» **Aim**: Collect each line in the records below that contains the word "Open".
* BEGIN Data lines *
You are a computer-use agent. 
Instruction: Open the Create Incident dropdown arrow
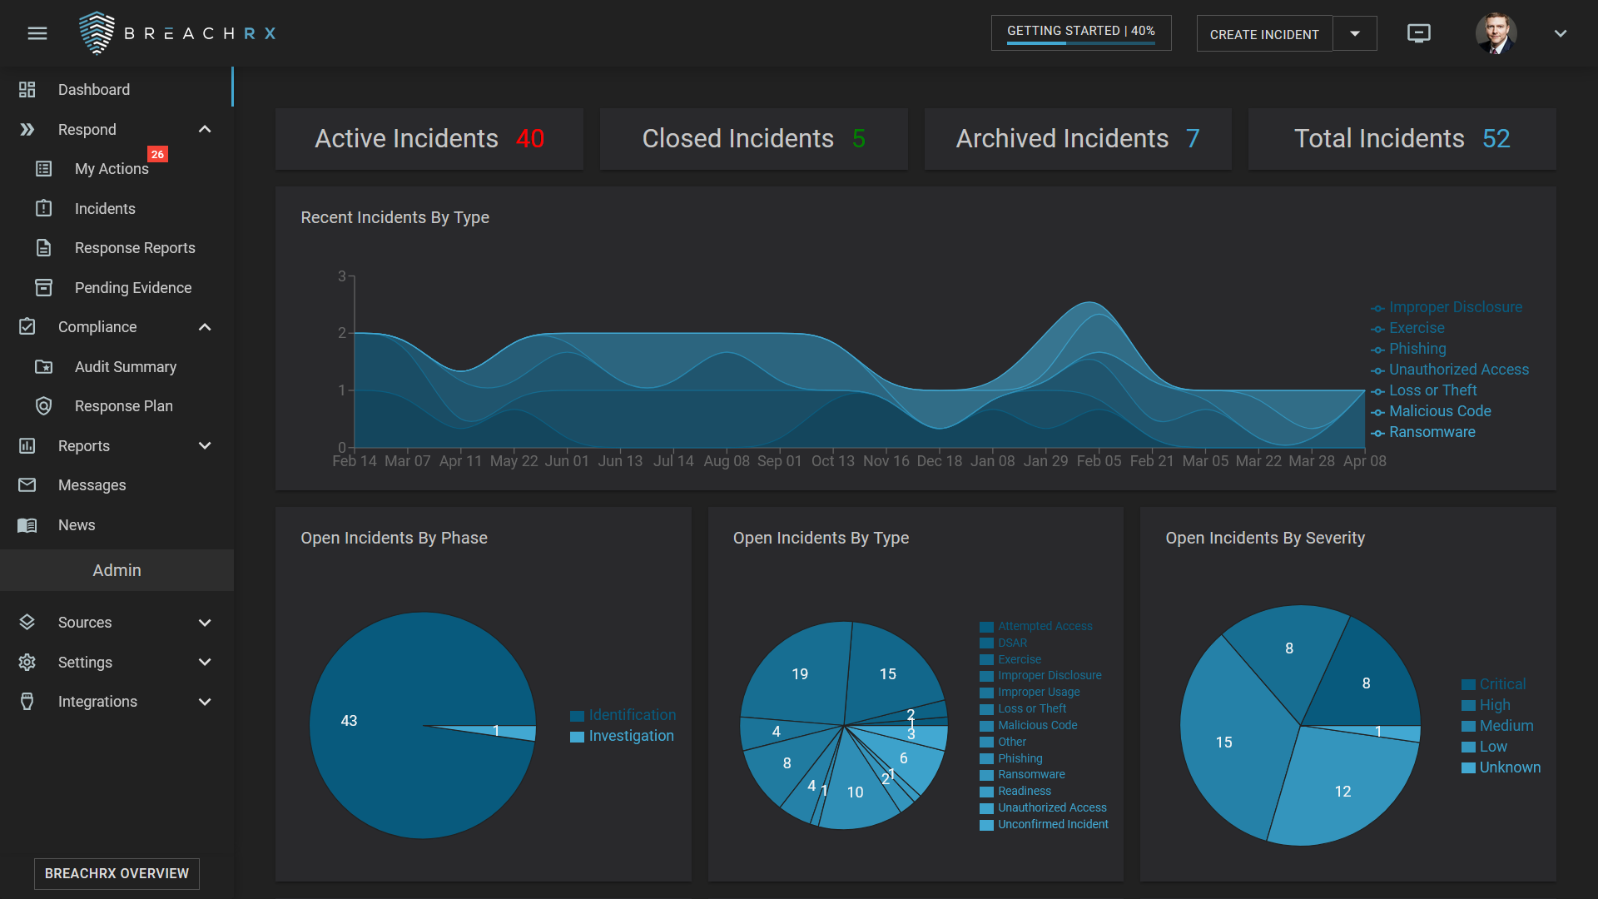[x=1355, y=34]
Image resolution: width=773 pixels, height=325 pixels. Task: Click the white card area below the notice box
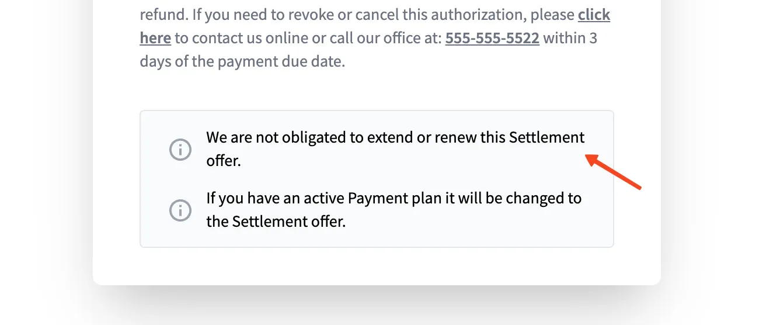pyautogui.click(x=377, y=266)
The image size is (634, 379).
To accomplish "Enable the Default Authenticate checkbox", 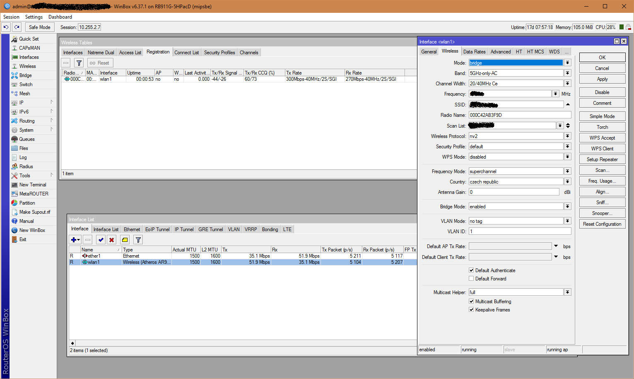I will pos(471,270).
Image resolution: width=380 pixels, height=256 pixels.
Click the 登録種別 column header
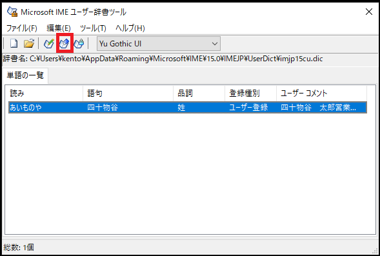pyautogui.click(x=250, y=94)
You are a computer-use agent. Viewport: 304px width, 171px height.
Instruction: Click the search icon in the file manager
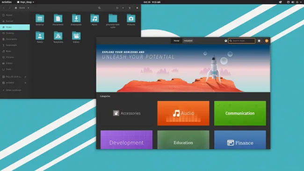point(99,8)
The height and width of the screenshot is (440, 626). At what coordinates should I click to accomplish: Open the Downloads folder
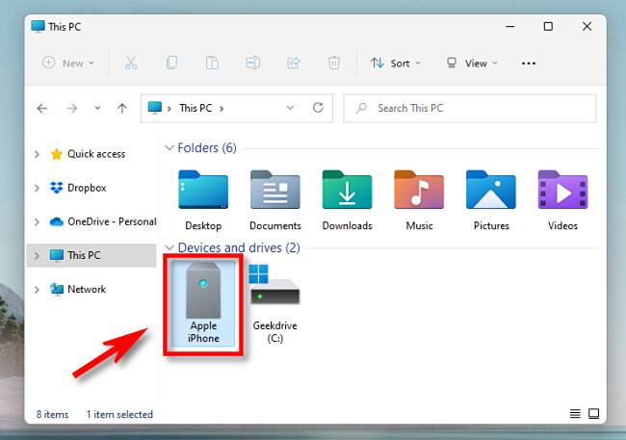coord(347,199)
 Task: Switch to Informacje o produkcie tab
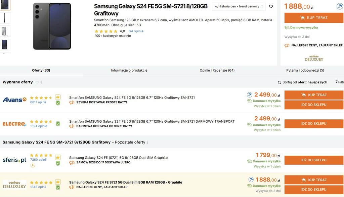129,70
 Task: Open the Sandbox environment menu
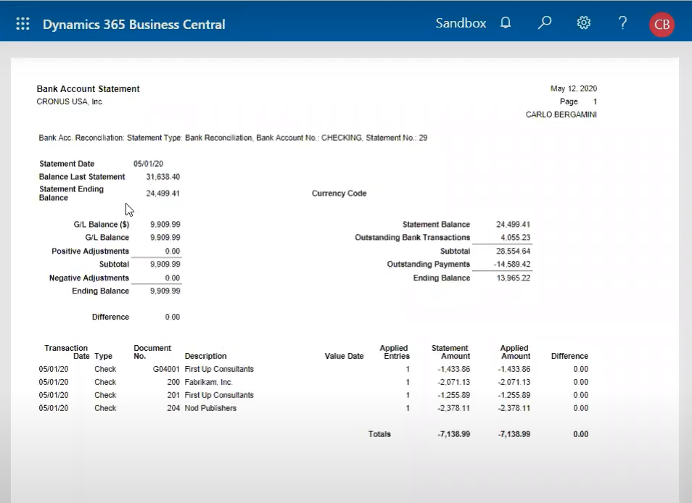(x=461, y=22)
* END Data lines *
» **Result**:
Instruction: Open the Create Incident dropdown arrow
The height and width of the screenshot is (440, 626). At what coordinates should I click to accomplish: Open the Downloads folder
 Task: Open the Sandbox environment menu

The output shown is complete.